Резко подается вперед, нападает с такой силой, что у меня голова кружится, теряюсь в водовороте чувств, пока умелые руки прижимают моё тонкое тело к своему, а пальцы проникают под лиф топа, гладят, ласкают так нагло и невыносимо. Пропуская импульсы возбуждения по всему телу.
– Алаайа… – хриплый шепот.
Воздуха не хватает, его рот слишком алчный, он пожирает мои всхлипы, а затем вторая рука опускается на пояс моих шаровар.
Еще секунда и меня разложат прямо на этой софе!
Мысль ударяет в виски, неправильно все это. Не хочу так, он просто использует и возьмет, а затем вытрет об меня ноги и пойдет дальше.
– Прекрати… Хватит!
Шиплю дикой кошкой.
Отпускает меня, смотрит внимательно в мои глаза.
– Я не хочу быть орудием мести. Не хочу, чтобы мой мужчина взял меня только потому, чтобы исполнить свою месть. Скажи, что хочешь именно меня! Что хочешь меня не как невесту Айдарова, а как Ярославу! Просто как девушку, к которой у тебя чувство, похоть, да все, что угодно! Скажи, что просто хочешь меня, Гун!
В глазах щиплет от слез. Но мужчина, нависающий надо мной, молчит. Не отвечает.
– Прошу, скажи, что хочешь именно меня.
Прищуривается. Глаза полыхают. Там жажда, похоть, огонь, в котором я хочу гореть, но я не готова быть разовой подстилкой.
– Почему ты называешь меня Алаайа?! Это что-то значит?! Ответь мне!
– Много вопросов, Ярослава.
Чеканит ответ и встает. Освобождает меня от тяжести своего тела, и я встаю вслед за ним, сжимая на груди порванный лиф.
Когда он его разорвал?! В горячке я даже и не заметила…

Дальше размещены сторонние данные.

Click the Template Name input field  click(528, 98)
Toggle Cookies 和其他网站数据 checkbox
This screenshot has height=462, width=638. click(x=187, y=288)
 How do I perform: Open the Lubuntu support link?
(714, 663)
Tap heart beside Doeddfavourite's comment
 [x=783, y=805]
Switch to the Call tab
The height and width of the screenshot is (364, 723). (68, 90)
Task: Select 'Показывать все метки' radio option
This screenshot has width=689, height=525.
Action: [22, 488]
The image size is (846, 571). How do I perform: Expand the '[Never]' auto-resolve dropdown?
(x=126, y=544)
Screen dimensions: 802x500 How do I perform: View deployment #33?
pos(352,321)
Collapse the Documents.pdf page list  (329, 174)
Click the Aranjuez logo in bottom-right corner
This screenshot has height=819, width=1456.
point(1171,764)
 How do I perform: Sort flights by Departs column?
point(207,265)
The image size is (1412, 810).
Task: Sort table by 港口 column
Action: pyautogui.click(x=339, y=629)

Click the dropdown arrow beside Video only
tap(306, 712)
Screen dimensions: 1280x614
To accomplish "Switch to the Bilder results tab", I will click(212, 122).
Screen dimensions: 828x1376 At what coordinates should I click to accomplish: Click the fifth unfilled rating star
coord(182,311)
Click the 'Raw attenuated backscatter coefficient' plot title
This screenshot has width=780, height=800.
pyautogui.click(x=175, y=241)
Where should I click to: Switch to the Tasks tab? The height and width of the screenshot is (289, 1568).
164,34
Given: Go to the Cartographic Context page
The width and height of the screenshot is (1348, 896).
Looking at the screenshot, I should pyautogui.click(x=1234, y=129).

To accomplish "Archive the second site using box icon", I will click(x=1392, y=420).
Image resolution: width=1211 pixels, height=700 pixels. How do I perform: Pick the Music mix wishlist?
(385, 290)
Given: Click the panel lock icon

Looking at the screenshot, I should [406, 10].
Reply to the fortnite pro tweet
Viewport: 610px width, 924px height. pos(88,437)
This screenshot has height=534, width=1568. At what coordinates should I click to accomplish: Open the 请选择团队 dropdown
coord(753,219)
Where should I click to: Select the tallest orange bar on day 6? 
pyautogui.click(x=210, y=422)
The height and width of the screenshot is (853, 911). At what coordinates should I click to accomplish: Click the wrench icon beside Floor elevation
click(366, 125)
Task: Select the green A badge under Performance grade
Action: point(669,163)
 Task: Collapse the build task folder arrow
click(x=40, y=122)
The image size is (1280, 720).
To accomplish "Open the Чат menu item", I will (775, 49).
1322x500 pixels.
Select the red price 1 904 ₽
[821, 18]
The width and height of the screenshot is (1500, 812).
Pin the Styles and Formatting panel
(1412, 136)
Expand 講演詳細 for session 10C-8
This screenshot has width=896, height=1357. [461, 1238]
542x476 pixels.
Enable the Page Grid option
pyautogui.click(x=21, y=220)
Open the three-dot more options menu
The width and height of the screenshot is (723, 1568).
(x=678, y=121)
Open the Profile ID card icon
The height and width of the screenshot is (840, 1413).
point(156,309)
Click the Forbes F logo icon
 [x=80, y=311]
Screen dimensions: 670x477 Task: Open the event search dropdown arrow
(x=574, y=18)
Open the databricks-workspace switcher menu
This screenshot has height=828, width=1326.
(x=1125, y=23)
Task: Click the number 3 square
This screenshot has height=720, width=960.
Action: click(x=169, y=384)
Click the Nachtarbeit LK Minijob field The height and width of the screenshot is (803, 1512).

На мгновение бросаю взгляд на старинный трехстворчатый сервант с зеркальной задней стеной.
Оттуда на меня смотрит кто угодно, только не я.
Растрепанная девушка со скрещенными на груди руками, прикрывающая свою наготу, с пылающими щеками и горячечным взглядом голубых глаз. С ярко-алыми искусанными губами.
Я выгляжу как распробованная девица легкого поведения.
Отворачиваюсь и упираю взгляд в спину огромного мужчины.
– Я сдержу слово, которое ты от меня ждешь, Ярослава, – проговаривает глухо.
И такой холод от него идет, что сердце сковывает изморозью.
– Почему никто не хочет видеть во мне меня?!
Обида переполняет и вопрос со всхлипом срывается с губ.
Мужская спина каменеет, но это хорошо, что он не смотрит на меня. Слова сами слетают с губ.
– Знаешь, это больно, когда тебя не замечают, когда ты становишься никем. Только потому, что напоминаешь. Для тебя я инструмент возмездия, а для отца свидетельство его боли…
– Ярослава…
Отмахиваюсь от предупреждения в его голосе.
– Мой отец до безумия любил маму, мы были счастливой семьей. Я помню, каково это, сидеть на коленях папы, пока он читает мне очередную сказку, а мама готовит ужин, подпевая хиту, что крутят по радио. Я была счастливым ребенком. Меня любили. Отец много работал, приходил поздно, но почти всегда успевал поцеловать меня перед сном. Я знаю, что такое любовь, Гун! И я знаю, как это горько, когда она уходит из твоей жизни…
– Прекрати, Ярослава. Пока не поздно. Уйди отсюда в своею комнату!